Please format the records from the line containing "Where should I click to: Open the Хранение" through the line containing "(x=697, y=544)", both included, as a Markdown table with columns named Row and Text, leaving out blank lines.

## Begin SOURCE RECORDS

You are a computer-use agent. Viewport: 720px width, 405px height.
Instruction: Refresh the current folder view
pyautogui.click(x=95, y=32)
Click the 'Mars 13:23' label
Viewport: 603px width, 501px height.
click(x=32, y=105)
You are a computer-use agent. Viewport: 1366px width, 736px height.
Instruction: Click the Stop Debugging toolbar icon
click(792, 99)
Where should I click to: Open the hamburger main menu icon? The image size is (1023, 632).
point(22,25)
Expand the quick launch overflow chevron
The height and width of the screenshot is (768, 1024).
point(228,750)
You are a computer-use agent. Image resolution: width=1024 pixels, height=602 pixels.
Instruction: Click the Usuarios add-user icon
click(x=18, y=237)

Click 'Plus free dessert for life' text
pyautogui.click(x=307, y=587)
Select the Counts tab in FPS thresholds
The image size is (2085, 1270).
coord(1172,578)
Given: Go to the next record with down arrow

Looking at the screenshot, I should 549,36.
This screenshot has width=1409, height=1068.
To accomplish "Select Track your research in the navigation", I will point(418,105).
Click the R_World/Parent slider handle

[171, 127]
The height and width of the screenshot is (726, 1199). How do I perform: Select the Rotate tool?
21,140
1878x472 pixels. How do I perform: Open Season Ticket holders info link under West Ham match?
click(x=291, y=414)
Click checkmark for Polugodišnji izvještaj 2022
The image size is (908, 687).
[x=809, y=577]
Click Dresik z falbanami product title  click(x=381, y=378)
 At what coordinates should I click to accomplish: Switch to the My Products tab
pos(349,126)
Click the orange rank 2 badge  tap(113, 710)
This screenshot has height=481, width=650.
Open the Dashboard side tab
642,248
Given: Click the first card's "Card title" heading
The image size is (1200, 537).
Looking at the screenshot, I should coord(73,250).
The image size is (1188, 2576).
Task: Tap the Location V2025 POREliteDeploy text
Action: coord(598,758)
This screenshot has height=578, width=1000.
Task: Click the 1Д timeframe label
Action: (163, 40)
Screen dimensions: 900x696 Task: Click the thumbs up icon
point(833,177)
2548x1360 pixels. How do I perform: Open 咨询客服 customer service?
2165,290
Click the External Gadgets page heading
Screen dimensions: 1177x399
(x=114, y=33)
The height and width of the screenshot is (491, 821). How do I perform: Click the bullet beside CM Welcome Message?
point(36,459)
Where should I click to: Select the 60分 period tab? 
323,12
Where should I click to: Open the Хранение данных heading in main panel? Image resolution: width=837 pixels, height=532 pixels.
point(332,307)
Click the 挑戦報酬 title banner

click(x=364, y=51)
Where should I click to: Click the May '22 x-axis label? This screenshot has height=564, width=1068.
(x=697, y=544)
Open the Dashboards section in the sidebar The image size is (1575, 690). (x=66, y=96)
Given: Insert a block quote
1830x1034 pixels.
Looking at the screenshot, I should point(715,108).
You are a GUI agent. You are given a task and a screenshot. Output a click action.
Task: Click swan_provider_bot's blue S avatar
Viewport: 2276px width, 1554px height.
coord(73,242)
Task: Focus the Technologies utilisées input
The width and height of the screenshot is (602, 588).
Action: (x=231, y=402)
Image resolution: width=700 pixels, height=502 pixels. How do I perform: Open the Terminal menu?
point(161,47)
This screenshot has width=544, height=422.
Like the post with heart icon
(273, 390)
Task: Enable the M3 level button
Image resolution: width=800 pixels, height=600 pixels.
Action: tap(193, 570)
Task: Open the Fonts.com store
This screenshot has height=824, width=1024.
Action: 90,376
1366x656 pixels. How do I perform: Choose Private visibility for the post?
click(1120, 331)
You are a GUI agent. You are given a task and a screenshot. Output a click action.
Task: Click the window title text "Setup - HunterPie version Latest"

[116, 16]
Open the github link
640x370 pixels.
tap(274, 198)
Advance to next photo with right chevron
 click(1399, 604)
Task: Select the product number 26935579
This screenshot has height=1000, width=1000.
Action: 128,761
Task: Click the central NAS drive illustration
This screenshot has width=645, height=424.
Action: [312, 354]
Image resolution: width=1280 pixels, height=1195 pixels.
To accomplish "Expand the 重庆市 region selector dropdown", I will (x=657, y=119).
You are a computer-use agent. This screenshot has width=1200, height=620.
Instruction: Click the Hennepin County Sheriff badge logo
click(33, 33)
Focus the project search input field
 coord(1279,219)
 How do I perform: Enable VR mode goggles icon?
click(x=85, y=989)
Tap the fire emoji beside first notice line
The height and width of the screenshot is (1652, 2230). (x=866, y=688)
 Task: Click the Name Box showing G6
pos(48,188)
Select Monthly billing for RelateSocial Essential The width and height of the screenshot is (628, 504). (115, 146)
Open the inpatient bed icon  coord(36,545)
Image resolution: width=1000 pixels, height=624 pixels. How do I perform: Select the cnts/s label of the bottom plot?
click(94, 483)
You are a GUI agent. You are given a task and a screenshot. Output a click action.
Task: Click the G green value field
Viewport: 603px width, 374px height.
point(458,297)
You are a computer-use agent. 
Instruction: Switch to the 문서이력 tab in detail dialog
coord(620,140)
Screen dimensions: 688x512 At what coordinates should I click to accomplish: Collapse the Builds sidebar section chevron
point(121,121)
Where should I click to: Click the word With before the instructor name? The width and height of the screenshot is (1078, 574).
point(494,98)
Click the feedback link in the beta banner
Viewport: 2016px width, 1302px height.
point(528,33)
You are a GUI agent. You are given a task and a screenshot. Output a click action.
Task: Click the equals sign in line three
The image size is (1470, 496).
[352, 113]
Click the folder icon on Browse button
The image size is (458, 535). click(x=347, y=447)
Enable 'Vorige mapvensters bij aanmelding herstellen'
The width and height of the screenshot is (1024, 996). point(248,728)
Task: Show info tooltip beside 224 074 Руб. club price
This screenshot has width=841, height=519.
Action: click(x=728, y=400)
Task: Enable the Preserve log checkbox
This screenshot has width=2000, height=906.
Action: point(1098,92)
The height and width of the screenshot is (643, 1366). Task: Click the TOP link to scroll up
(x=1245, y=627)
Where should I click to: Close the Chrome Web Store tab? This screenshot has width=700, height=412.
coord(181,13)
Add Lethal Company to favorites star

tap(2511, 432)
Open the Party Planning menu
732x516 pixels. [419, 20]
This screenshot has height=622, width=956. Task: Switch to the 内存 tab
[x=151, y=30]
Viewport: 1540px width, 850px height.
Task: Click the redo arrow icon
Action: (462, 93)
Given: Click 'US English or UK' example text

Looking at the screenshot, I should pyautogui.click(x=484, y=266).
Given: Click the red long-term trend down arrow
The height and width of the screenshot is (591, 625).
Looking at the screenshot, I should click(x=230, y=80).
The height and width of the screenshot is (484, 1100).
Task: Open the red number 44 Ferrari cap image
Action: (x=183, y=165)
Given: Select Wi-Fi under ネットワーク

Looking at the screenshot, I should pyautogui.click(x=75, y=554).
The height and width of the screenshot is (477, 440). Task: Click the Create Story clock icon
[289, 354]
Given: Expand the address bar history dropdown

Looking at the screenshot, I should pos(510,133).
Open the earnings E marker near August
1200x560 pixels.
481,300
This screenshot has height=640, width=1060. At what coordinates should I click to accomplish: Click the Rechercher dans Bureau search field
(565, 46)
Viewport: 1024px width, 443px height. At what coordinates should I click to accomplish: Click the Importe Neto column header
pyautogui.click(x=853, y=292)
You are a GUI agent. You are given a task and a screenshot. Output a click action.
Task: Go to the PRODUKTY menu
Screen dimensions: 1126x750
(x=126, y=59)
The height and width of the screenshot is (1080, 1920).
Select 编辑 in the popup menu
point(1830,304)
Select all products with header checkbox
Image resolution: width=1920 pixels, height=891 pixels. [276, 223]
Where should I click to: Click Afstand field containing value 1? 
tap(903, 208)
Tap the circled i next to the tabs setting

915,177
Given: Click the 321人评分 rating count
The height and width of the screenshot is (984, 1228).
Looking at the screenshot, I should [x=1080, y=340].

## End SOURCE RECORDS

OUTPUT BELOW
| Row | Text |
|---|---|
| 1 | Where should I click to: Open the Хранение данных heading in main panel? Image resolution: width=837 pixels, height=532 pixels. |
| 2 | point(332,307) |
| 3 | Click the 挑戦報酬 title banner |
| 4 | click(x=364, y=51) |
| 5 | Where should I click to: Click the May '22 x-axis label? This screenshot has height=564, width=1068. |
| 6 | (x=697, y=544) |